[PATCH] arm64: kaslr: fix ARM64_MODULE_PLTS dependency

Tue Apr 11 03:56:48 EDT 2017

On 11 April 2017 at 07:28, Li Bin <huawei.libin at huawei.com> wrote:
>
> Hi,
> on 2017/4/10 17:12, Ard Biesheuvel wrote:
>> On 10 April 2017 at 02:52, Li Bin <huawei.libin at huawei.com> wrote:
>>> There is a bug that when RANDOMIZE_BASE enabled and
>>> RANDOMIZE_MODULE_REGION_FULL disabled, and assume that there are
>>> many modules, and module space is not enabled, module_alloc code
>>> now will alloc space in vmalloc space, and the patch
>>> "fe88a4 arm64: kaslr: keep modules close to the kernel when
>>> DYNAMIC_FTRACE=y" will be invalid.
>>>
>>
>> I guess you are alluding to the fact that this code [paraphrased]
>>
>> p = __vmalloc_node_range(size, MODULE_ALIGN, module_alloc_base,
>>             module_alloc_base + MODULES_VSIZE,
>>             GFP_KERNEL, PAGE_KERNEL_EXEC, 0,
>>             NUMA_NO_NODE, __builtin_return_address(0));
>>
>>     if (!p && IS_ENABLED(CONFIG_ARM64_MODULE_PLTS))
>>         p = __vmalloc_node_range(size, MODULE_ALIGN, VMALLOC_START,
>>                     VMALLOC_END, GFP_KERNEL, PAGE_KERNEL_EXEC, 0,
>>                     NUMA_NO_NODE, __builtin_return_address(0));
>>
>> will attempt to allocate from the vmalloc region when the module
>> region is exhausted.
>>
>> I think this is an ftrace problem, not a kaslr problem.

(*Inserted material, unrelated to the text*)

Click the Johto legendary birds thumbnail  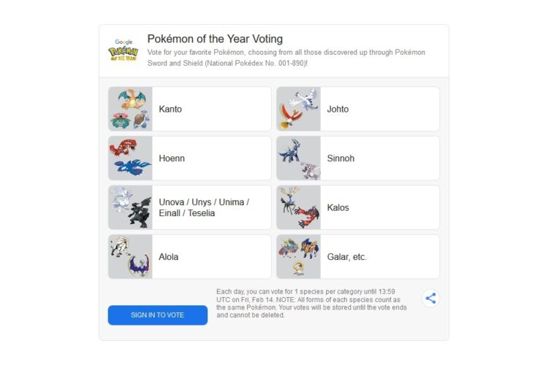pos(299,110)
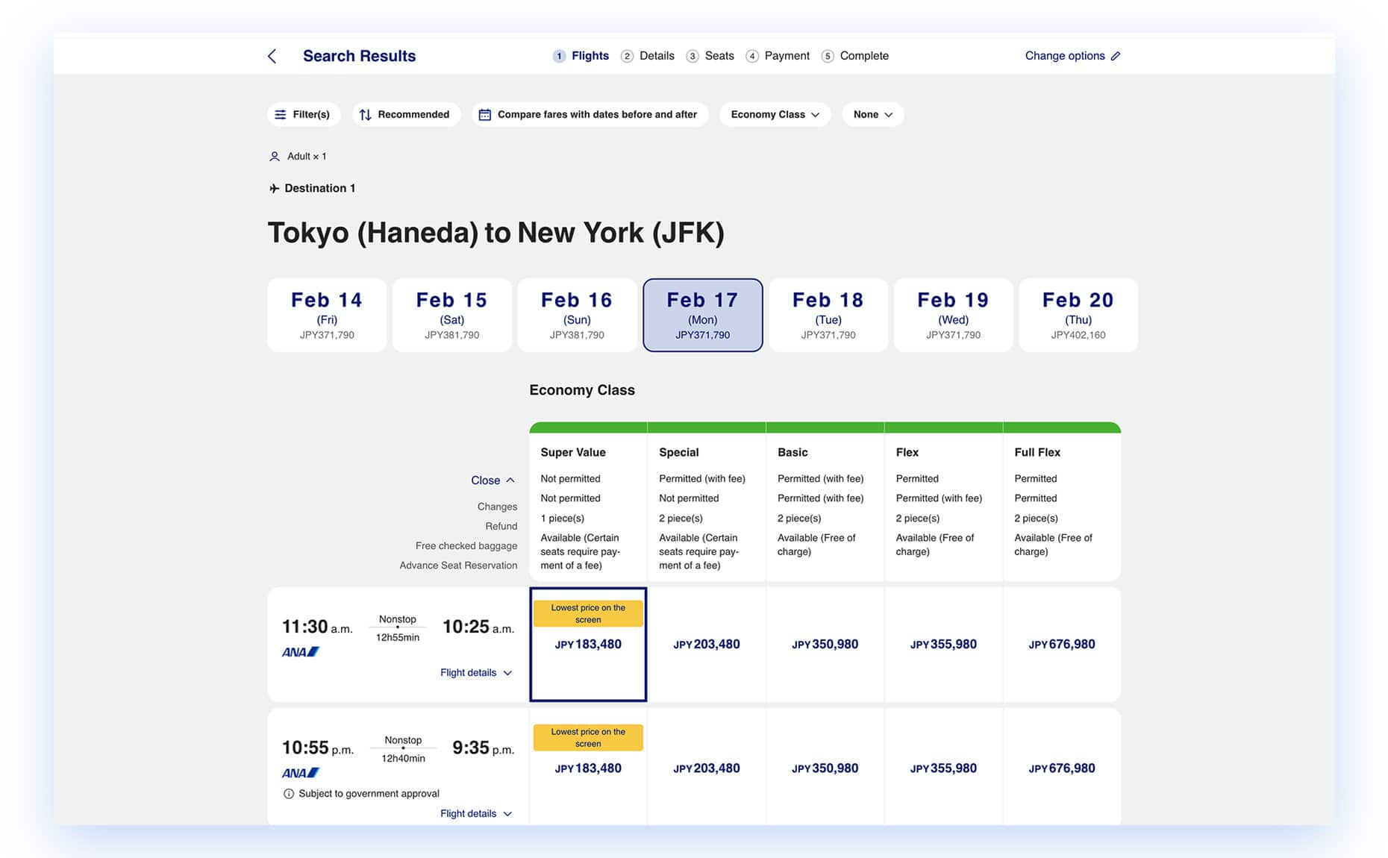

The ftrace
>> code cannot deal with modules being far away from the kernel, which
>> means it is incompatible with module PLTs, and our Kconfig description
>> does not accurately describe that.
>>
>> So the correct way to fix this is to make CONFIG_ARM64_MODULE_PLTS and
>> DYNAMIC_FTRACE mutually exclusive in Kconfig. Given the existing KASLR
>> dependency on module PLTs, this would make DYNAMIC_FTRACE mutually
>> exclusive with KASLR, and I am not sure whether that is worth it. With
>> CONFIG_RANDOMIZE_MODULE_REGION_FULL disabled, it is highly unlikely
>> that modules end up too far away from the kernel, and even if an
>> ftrace splat should be avoided if we can, it doesn't really interfere
>> with anything except ftrace functionality itself.
>>
>>> In fact, we only need plt when RANDOMIZE_MODULE_REGION_FULL enabled,
>>> so fix the dependency, that only RANDOMIZE_MODULE_REGION_FULL select
>>> ARM64_MODULE_PLTS.
>>>
>>
>> This is incorrect. Without KASLR, the module space is allocated from a
>> dedicated region, which means we are guaranteed to have 128 MB of
>> space available. With KASLR, the module space is also 128 MB (minus
>> the size of the .text segment of vmlinux), but this region is *not*
>> reserved for modules. Given the vastness of the vmalloc space on
>> arm64, this is usually not a problem, but we have to be able to deal
>> with the situation where unrelated vmalloc/vmap calls have chewed up
>> our module space, and modules need to be allocated elsewhere.
>>
>> So given the choice between the rare occurrence of an otherwise
>> harmless ftrace splat, or the equally rare occurrence of a module that
>> fails to load, I think I prefer the former.
>
> If this is the case, then the description in Kconfig is not correct.
> ----------------------------------------------------------------------------
> config RANDOMIZE_MODULE_REGION_FULL
>         bool "Randomize the module region independently from the core kernel"
>           .......
>           .......
>
>           When this option is not set, the module region will be randomized over
>           a limited range that contains the [_stext, _etext] interval of the
>           core kernel, so branch relocations are always in range.
> ----------------------------------------------------------------------------
> This should be modified, right?
>

I guess 'always' could be changed here into something that reflects
the 0.001% likelihood that a module ends up elsewhere if a huge
vmap/vmalloc allocation just happens to end up right in the middle of
the module area, but I don't think it is very useful.